RECORDS SHOWN
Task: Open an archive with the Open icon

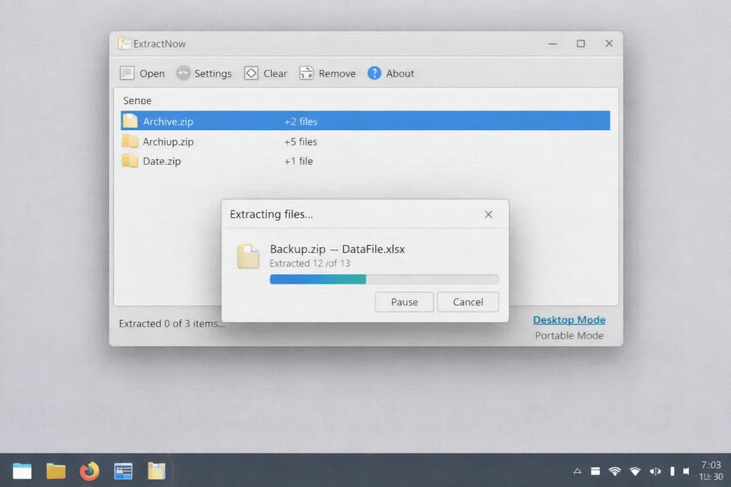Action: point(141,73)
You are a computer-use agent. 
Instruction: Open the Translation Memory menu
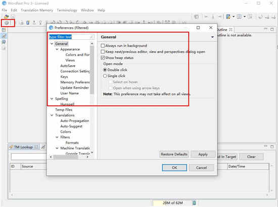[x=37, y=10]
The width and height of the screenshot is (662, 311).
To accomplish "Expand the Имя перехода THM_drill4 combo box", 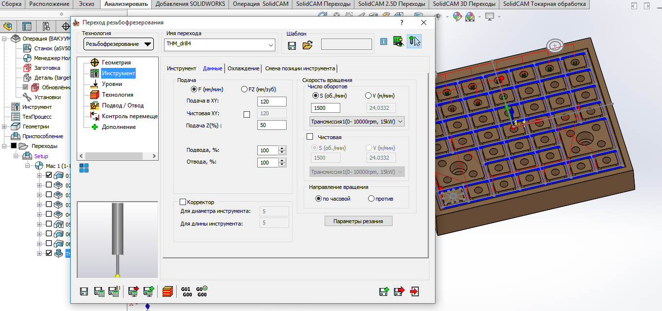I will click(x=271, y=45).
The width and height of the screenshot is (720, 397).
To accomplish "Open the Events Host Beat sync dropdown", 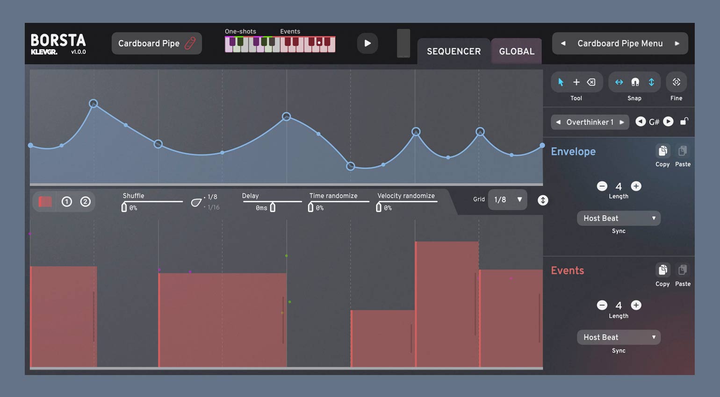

WORK INSTRUCTIONS
Lines that contain "screenshot" should be pulled from the entries above and reported.

EXERCISE SOLUTION
The width and height of the screenshot is (662, 311).
The width and height of the screenshot is (720, 397).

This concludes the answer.